======== DOCUMENT TEXT

DHIS version 2.8 released

Edward_Ari_Bichetero · 4 May 2012 14:37

Congratulation on the new release, it is nice to see the new features especially the CSV import functionality.
However ...

I've just had a go at importing a small set of historical data (Monthly outpatient attendance by district) going back six years (2005-2011). This is just two data elements (Outpatient attendance, Outpatient reattendance) with four combo categories (Male, Female, Below 5 yrs old, 5 yrs and older) for each of our 112 districts. The CSV data file is about 4.6 megabytes in size.

I gave up on watching the import process after an hour. At that point it had been using 90% of our test servers memory (4GB) and burning 100% of one cpu/core almost the entire time. This is just one of the smallest datasets we would be looking to import. It appears that the CSV import in it's current state is not able to cope with reasonably large data. Or am I getting this wrong ? Do you have any ideas/workarounds ?

- Edward -

Lars · 4 May 2012 15:07

Hi, approximately how many records are in your import file?

Lars

···

On Fri, May 4, 2012 at 4:37 PM, Edward Ari Bichetero ebichete@yahoo.com wrote:

Congratulation on the new release, it is nice to see the new features especially the CSV import functionality.

However …

I’ve just had a go at importing a small set of historical data (Monthly outpatient attendance by district) going back six years (2005-2011). This is just two data elements (Outpatient attendance, Outpatient reattendance) with four combo categories (Male, Female, Below 5 yrs old, 5 yrs and older) for each of our 112 districts. The CSV data file is about 4.6 megabytes in size.

I gave up on watching the import process after an hour. At that point it had been using 90% of our test servers memory (4GB) and burning 100% of one cpu/core almost the entire time. This is just one of the smallest datasets we would be looking to import. It appears that the CSV import in it’s current state is not able to cope with reasonably large data. Or am I getting this wrong ? Do you have any ideas/workarounds ?

Edward_Ari_Bichetero · 5 May 2012 07:11

The import file contains 46800 records (individual CSV lines).

- Edward -

···

________________________________
From: Lars Helge Øverland <larshelge@gmail.com>
To: Edward Ari Bichetero <ebichete@yahoo.com>
Cc: "dhis2-users@lists.launchpad.net" <dhis2-users@lists.launchpad.net>
Sent: Friday, May 4, 2012 6:07 PM
Subject: Re: [Dhis2-users] DHIS version 2.8 released

On Fri, May 4, 2012 at 4:37 PM, Edward Ari Bichetero <ebichete@yahoo.com> wrote:

Congratulation on the new release, it is nice to see the new features especially the CSV import functionality.

However ...

I've just had a go at importing a small set of historical data (Monthly outpatient attendance by district) going back six years (2005-2011). This is just two data elements (Outpatient attendance, Outpatient reattendance) with four combo categories (Male, Female, Below 5 yrs old, 5 yrs and older) for each of our 112 districts. The CSV data file is about 4.6 megabytes in size.

I gave up on watching the import process after an hour. At that point it had been using 90% of our test servers memory (4GB) and burning 100% of one cpu/core almost the entire time. This is just one of the smallest datasets we would be looking to import. It appears that the CSV import in it's current state is not able to cope with reasonably large data. Or am I getting this wrong ? Do you have any ideas/workarounds ?

================

[SET TASK 1]
How many records does the import file contain, according to the forum thread?
The forum thread and the listing are unrelated.

======== GIVEN RECORDS

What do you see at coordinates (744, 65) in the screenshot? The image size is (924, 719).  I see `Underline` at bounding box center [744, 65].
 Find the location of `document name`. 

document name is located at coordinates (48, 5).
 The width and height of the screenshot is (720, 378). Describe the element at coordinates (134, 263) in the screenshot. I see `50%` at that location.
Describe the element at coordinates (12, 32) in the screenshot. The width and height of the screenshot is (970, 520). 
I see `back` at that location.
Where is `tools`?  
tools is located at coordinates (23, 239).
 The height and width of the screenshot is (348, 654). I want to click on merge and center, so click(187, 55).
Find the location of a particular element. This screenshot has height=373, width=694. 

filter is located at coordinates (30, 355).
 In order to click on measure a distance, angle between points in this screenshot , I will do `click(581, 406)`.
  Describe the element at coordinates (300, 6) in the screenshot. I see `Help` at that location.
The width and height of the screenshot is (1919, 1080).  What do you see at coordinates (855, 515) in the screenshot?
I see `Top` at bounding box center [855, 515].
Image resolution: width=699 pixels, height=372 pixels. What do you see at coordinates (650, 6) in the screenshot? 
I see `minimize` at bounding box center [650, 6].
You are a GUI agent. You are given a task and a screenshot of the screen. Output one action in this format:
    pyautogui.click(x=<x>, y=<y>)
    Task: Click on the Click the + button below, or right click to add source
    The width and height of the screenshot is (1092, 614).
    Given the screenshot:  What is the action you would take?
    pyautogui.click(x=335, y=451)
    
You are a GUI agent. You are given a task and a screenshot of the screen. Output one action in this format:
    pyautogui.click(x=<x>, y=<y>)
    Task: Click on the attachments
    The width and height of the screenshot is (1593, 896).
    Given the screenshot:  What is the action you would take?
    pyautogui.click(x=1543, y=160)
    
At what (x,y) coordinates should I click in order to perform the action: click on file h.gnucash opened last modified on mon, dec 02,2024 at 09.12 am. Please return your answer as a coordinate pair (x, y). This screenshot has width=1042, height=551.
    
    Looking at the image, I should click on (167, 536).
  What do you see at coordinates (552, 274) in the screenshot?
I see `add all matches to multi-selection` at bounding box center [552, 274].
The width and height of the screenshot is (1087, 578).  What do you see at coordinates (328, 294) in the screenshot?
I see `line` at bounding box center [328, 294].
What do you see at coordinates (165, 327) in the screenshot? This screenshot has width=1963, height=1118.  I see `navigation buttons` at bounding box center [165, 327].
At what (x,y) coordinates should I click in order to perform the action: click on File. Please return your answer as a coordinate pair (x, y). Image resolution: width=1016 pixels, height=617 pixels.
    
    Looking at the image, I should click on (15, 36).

================

[SET TASK 2]
Write out the listing's lines from the line with "Image resolution: width=699" through the line with "pyautogui.click(x=335, y=451)", including both of those lines.

[FINAL ANSWER 1]
46800 records.

[FINAL ANSWER 2]
Image resolution: width=699 pixels, height=372 pixels. What do you see at coordinates (650, 6) in the screenshot? 
I see `minimize` at bounding box center [650, 6].
You are a GUI agent. You are given a task and a screenshot of the screen. Output one action in this format:
    pyautogui.click(x=<x>, y=<y>)
    Task: Click on the Click the + button below, or right click to add source
    The width and height of the screenshot is (1092, 614).
    Given the screenshot:  What is the action you would take?
    pyautogui.click(x=335, y=451)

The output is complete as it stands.